The first was also with an Asian leader, Japanese Prime Minister Yoshihide Suga, which serves as a strong indicator of the Biden administration's broader commitment to forging peace and security across the Indo-Pacific region, bolstering the U.S.-ROK-Japan trilateral security alliance, and preparing to strike back at China's growing influence.

Some of Washington's larger agenda items may have South Korea walking on a tightrope, though, and will heavily depend on "to what extent South Korea decides to participate," said Park Won-gon, who teaches North Korea studies at Ewha University in Seoul.

"With Korea-Japan relations still deadlocked, Biden is trying to make headway with the trilateral alliance before granting Korea and Japan space to find common ground on policies," Park added.

When it comes to China, Moon and Biden will likely home in on its ability to directly sway North Korea's policy.

Kim said that “in this sense, the two administrations will hope that China helps complete the picture instead of complicating it by conveying to North Korea messages that instill a positive influence on the regime.”

Apart from getting North Korea to join the negotiating table, experts project vaccine shortage issues may also be a topic of discussion Moon may want to push for.

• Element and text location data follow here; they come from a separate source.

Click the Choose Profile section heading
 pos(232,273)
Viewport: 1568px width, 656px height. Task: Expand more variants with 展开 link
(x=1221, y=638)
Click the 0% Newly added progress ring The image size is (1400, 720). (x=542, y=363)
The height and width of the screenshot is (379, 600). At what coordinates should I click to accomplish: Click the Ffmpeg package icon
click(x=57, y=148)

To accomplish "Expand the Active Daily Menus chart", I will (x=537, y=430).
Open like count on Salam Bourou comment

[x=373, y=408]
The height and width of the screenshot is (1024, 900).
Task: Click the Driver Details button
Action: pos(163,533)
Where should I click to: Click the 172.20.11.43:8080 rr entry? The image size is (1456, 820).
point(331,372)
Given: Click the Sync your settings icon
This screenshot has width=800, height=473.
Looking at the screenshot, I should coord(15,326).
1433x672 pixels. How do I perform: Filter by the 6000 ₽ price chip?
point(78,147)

The heated issue has in part caused his approval ratings to nosedive in recent months and starkly contrasts with South Korea's acclaim as a pandemic-era paragon for its rigorous test-and-trace program.

This upcoming summit's success, unlike that of conventional summits, might be determined by whether Moon manages to procure faster access to vaccines, a South Korean official told Reuters.

The summit may also open up a conversation on how South Korea and the U.S. can partner in the near future to play a role in global vaccine development and distribution.

But in the meantime, the more immediate challenge for Biden and Moon involves reaching a mutual decision on engaging North Korea while ensuring their timelines align.

"The challenge for Moon and Biden during this summit will be managing their differences behind closed doors while presenting a united front so that North Korea can't drive a wedge between them," said Lee.

Juhyun Lee contributed to this report.